O processo especial para acordo de pagamento (PEAP) destina-se permitir ao devedor, que não seja uma empresa e comprovadamente se encontre em situação económica difícil ou em situação de insolvência meramente iminente, estabelecer negociações com os respectivos credores de modo a concluir com estes acordo de pagamento – art. 222º-A do CIRE (como todos os preceitos legais adiante citados). Concluídas as negociações com aprovação (não unânime) do acordo de pagamento, o juiz decide se deve homologar o acordo de pagamento ou recusar a sua homologação, aplicando, com as necessárias adaptações, as regras vigentes em matéria de aprovação e homologação do acordo de insolvência previstas no título IX, em especial o disposto no artigos 215º e 216º - art. 222º-F, nºs 2 e 5.
Nos termos do art. 215º o juiz recusa oficiosamente a homologação no caso de violação não negligenciável de regras procedimentais ou das normas aplicáveis ao seu conteúdo. A violação do princípio da igualdade, imputada, no caso, ao acordo de pagamento aprovado, constitui justamente um dos casos de violação não negligenciável das normas aplicáveis ao conteúdo do plano.
O princípio da igualdade de tratamento dos credores encontra-se previsto no art. 194º, nestes termos: 1. O plano de insolvência obedece ao princípio da igualdade dos credores da insolvência, sem prejuízo das diferenciações justificadas por razões objectivas. 2. O tratamento mais desfavorável relativamente a outros credores em idêntica situação depende do consentimento do credor afectado (…).
Em comentário a estas normas, referem Carvalho Fernandes e João Labareda (Código da Insolvência e da Recuperação de Empresas Anotado, 2ª ed., 753): "A letra do nº 1 procurou acolher de uma forma evidente as duas facetas em que se desdobra o princípio da igualdade, traduzidas na necessidade de tratar igualmente o que é semelhante e de distinguir o que é distinto, sem prejuízo do acordo dos credores atingidos, em contrário. A razão objectiva porventura mais clara que fundamenta a diferença de tratamento dos credores assenta na distinta classificação dos créditos, nos termos em que agora está assumida no art. 47 do Código (…). Para além disso, dentro da mesma categoria há motivos para destrinçar, conforme o grau hierárquico que couber aos vários créditos. Mas, a ponderação das circunstâncias de cada situação pode justificar outros alinhamentos, nomeadamente tendo em conta as fontes do crédito. O que está vedado é, na falta de acordo dos lesados, sujeitar a regimes diferentes credores em circunstâncias idênticas".
No mesmo sentido, a jurisprudência do Tribunal Constitucional tem, em geral, afirmado reiteradamente que o princípio da igualdade obriga a que se trate como igual o que for necessariamente igual e como diferente o que for essencialmente diferente; não impede a diferenciação de tratamento, mas apenas a discriminação arbitrária, a irrazoabilidade, ou seja, distinções de tratamento que não tenham justificação e fundamento material bastante (cfr., entre outros, os Acórdãos nºs 245/00, 187/01, 275/02, 195/03, 522/06 e 134/07).

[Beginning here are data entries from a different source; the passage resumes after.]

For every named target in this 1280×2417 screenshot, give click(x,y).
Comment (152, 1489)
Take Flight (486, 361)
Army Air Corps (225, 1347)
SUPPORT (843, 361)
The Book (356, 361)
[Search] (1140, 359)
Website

No caso dos autos, considerando o teor do acordo de pagamento aprovado, verifica-se, como foi sublinhado no acórdão recorrido, que existe uma diferença de tratamento em desfavor dos créditos comuns, nos quais se inclui o crédito do recorrido. Essa diferença traduz-se, em relação aos créditos comuns, apesar de se prever o pagamento da totalidade do capital, em a 1ª prestação ser paga um ano depois do trânsito em julgado da sentença homologatória do acordo, estabelecendo-se ainda o perdão total dos juros. O tratamento diferenciado entre créditos foi explicado e justificado no acordo nos termos acima reproduzidos, fundando-se na distinta classificação dos créditos, nos termos do art. 47º e no rendimento que os devedores podem dispor, por forma a permitir o pagamento a todos os credores.
Constituem estas razões uma justificação objectiva e razoável da referida diferença de tratamento entre credores comuns e, em especial, o crédito garantido do Banco BIC? Ao invés do que se entendeu no acórdão recorrido, parece-nos bem que sim.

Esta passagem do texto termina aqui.